The results of viscosity as a function of pH indicate that the viscous properties of F5115 polymer improve with increasing pH but start to degrade again above a critical pH value, which is found to be 12 in this case. The optimum pH range for F5115, as identified from shear viscosity measurements, is 8–10. In this range, the polymer exhibited the highest viscosity, the lowest thermal degradation, and the minimum viscosity loss. It can be inferred from these results that a combination of HPAM polymer prepared in ion-adjusted low-salinity water and alkali can work better in EOR applications in terms of better polymer stability and reduced adsorption in an alkaline environment. The low-salinity water helps to attain the target viscosity at a lower polymer concentration, while an optimum pH of 8–10 promotes the viscoelastic character of HPAM.

Viscoelastic Characterization

The next section discusses the pH effect on the viscoelastic properties of HPAM F5115 polymer, as both viscous and elastic components play an important role in enhancing the oil recovery by HPAM-based polymers. Various parameters are available in the literature to quantify the viscoelastic effect of a polymer by conducting oscillatory rheology tests: i.e., AST and FST. Some of the factors analyzed in this study include the storage/elastic modulus (G′), viscous/loss modulus (G′′), linear viscoelastic range (LVER), relaxation time, and loss factor (tan δ).

Analysis of Amplitude Sweep Test

Generally, the salinity has an inverse relationship with the polymer viscoelastic effect. As the brine salinity and divalent ion concentration increases, the relaxation time of the polymer decreases.38 The reason for this behavior is the protonation of carboxylic groups on polymer chains and the subsequent coiling of polymer molecules.
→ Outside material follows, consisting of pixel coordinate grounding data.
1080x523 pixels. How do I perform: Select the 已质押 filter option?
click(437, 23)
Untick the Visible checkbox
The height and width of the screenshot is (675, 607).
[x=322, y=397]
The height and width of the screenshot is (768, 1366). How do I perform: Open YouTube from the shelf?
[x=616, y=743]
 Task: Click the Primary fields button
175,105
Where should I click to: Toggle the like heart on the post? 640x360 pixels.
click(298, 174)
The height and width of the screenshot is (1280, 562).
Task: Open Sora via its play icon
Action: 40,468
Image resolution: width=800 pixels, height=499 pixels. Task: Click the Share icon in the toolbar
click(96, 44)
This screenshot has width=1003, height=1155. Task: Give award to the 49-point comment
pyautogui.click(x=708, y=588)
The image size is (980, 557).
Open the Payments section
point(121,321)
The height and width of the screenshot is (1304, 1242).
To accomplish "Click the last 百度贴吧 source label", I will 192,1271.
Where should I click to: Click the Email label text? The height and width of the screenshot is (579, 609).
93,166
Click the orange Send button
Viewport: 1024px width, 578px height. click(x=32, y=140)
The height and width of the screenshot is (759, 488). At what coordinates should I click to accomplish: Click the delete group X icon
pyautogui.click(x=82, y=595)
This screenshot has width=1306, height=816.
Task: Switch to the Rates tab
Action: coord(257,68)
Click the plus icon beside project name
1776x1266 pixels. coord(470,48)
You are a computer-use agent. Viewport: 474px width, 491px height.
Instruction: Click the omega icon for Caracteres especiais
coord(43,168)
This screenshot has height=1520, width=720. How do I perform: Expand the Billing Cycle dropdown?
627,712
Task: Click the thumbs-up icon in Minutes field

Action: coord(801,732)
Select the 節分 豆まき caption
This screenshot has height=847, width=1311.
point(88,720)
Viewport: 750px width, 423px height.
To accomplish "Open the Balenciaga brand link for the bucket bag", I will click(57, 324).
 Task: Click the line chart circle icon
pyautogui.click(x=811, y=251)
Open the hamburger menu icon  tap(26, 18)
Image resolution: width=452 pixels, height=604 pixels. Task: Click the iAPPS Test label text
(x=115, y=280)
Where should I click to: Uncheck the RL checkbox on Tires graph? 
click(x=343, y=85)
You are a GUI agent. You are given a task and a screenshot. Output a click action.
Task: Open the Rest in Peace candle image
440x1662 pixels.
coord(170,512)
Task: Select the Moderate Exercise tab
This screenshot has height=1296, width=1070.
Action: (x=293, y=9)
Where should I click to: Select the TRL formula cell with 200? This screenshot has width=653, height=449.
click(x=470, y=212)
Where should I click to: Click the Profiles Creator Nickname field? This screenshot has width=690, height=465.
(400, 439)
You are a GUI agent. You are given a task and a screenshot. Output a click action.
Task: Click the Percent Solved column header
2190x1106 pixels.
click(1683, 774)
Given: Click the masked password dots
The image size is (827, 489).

In this context, the optimized ion-adjusted low-salinity brine was used to prepare polymer solutions for ASTs and FSTs. The primary objective of the AST was to determine the limit of the linear viscoelastic region for HPAM F5115 polymer, within which the polymer structure would not be destroyed. Some additional information was also derived from the magnitudes of G′ and G′′. Figure 10 shows the results of ASTs for neutral pH solutions of 1500, 3000, and 4500 ppm polymer concentration at 25 °C.

Figure 10.

Figure 10

AST results for LVER detection for 1500, 3000, and 4500 ppm neutral pH solutions at 25 °C.

The angular frequency for the AST was set at 10 rad/s. As expected, both viscous and loss moduli as well as LVER increased with polymer concentration. This can be attributed to increased intermolecular interactions, yielding a high viscosity and elasticity in the solution. At lower concentration, the LVER was relatively unstable, indicating lower elastic properties. Another observation was that, at high shear strain rates, the magnitudes of viscous and elastic moduli were almost the same, indicating that the polymer had equal contribution from viscous and elastic components. Furthermore, for a 4500 ppm concentration, the elastic modulus was higher than viscous modulus (G′ > G′′), making the solution more like a weak liquid gel. Hence, both G′ and G′′ have a direct relation with polymer concentration; however, G′ is influenced more in comparison to G′′. This could be because, when a large number of molecules are present, the number of elastic collisions increases. From this test, the limit of LVER was identified as a shear strain of below 50%, as the elastic modulus was relatively linear in this range. Consequently, the FSTs were performed at a constant strain rate of 5% within the LVER. It is critical to define a constant strain rate for the FST on the basis of the LVER identification from the AST, so that the polymer molecules do not undergo deformation at high angular frequencies. The elastic or storage modulus can be used to quantify the elastic character of the polymer. Figure 11 shows the elastic modulus values within the LVER as a function of pH for three concentrations.

Figure 11.

Figure 11

pH effect on storage modulus for 1500, 3000, and 4500 ppm neutral pH solutions at 25 °C.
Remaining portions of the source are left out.